## Task requirements
1. Answer these about the post on why we need the semantic web:
(a) What are the newly introduced concept feeds?
(b) Whose novel does the books feed display?
(c) What is the Digg news feed mainly about?
2. Please return the post on why we need the semantic web word for word from "Two search strings" to "enabled search engines.".

## Page text
****************************************

Monday, September 10, 2007

Why we need the semantic web

Two search strings with the same syntax can have dramatically different semantics. What if your looking for pages about a less popular topic which happens to share the same syntax as a highly popular yet 'totally irrelevant to you' topic? Finding what you need will take time and ingenuity. The newly introduced concept feeds (external feeds matching the concept of the given page), for example those associated with the concept page on Cells (in it's biological sense), demonstrate our dire need for semantically enabled search engines.

'Cell', as an English term, applies to a wide variety of concepts: 'cell' in the biological sense, 'cell' as in 'cell phone', 'cell' as in prison cell, 'cell' as in an aggregation of people, and many more including some combinatorial uses (e.g. a title for games, novels, etc). No search engine at the moment is capable of disambiguating between these different meanings and filter results accordingly. The books feed will display a novel by Stephen King, and a book about 9/11. The blog feed lists a police break-up of a Nazi-cell, many entries about cell phones and one about solar cells. The Digg news feed is again mainly about cell phones. Imagine if one of them offered the ability to filter results pertaining only to cell in the biological sense, you might imagine that becoming the next-gen search engine.

****************************************

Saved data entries

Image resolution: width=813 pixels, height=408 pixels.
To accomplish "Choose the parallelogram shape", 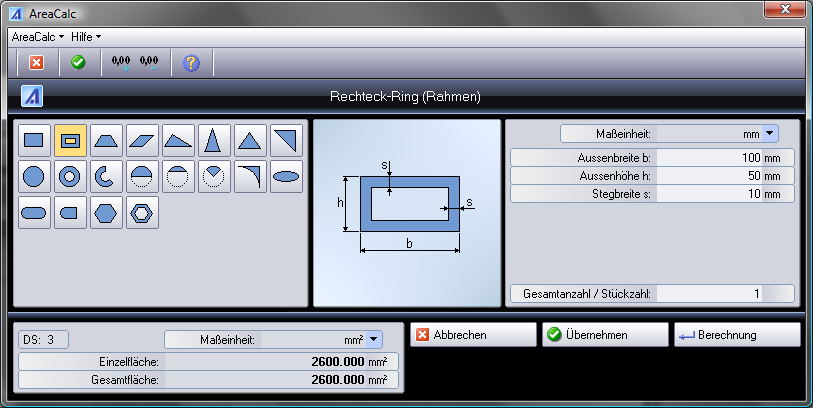I will tap(142, 141).
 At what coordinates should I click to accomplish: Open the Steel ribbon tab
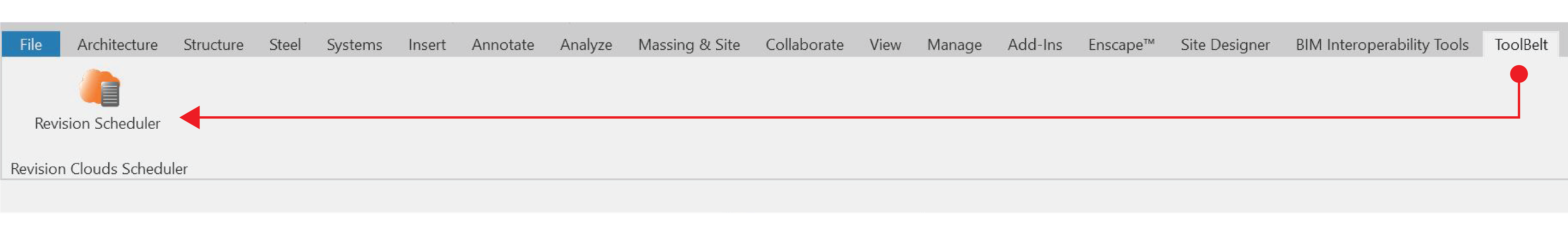(x=285, y=44)
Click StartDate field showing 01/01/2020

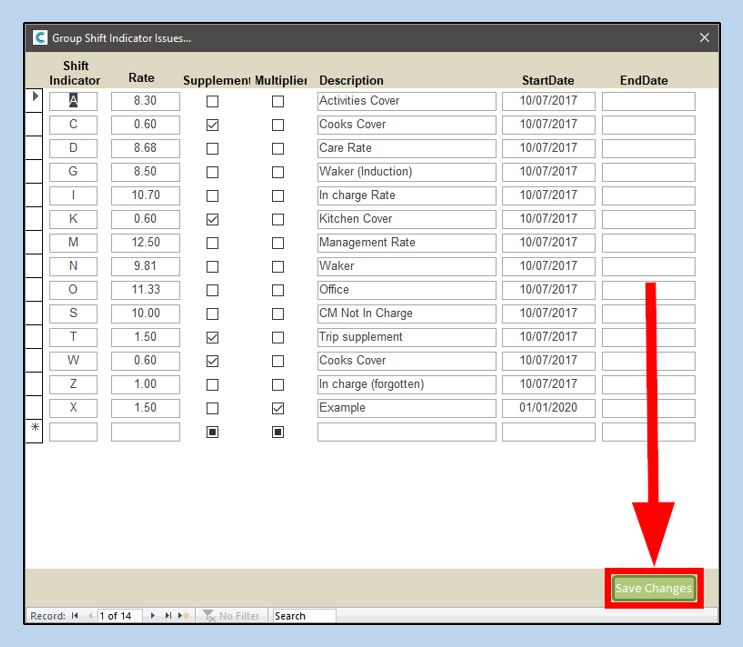tap(548, 408)
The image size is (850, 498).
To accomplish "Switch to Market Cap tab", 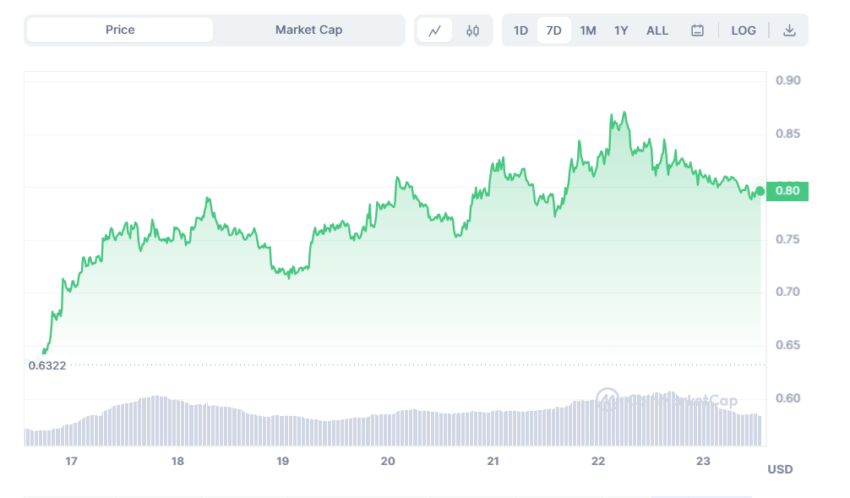I will (x=308, y=30).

****************************************

## Responses by task
1.
(a) External feeds matching the concept of the given page.
(b) Stephen King's.
(c) Cell phones.

2.
Two search strings with the same syntax can have dramatically different semantics. What if your looking for pages about a less popular topic which happens to share the same syntax as a highly popular yet 'totally irrelevant to you' topic? Finding what you need will take time and ingenuity. The newly introduced concept feeds (external feeds matching the concept of the given page), for example those associated with the concept page on Cells (in it's biological sense), demonstrate our dire need for semantically enabled search engines.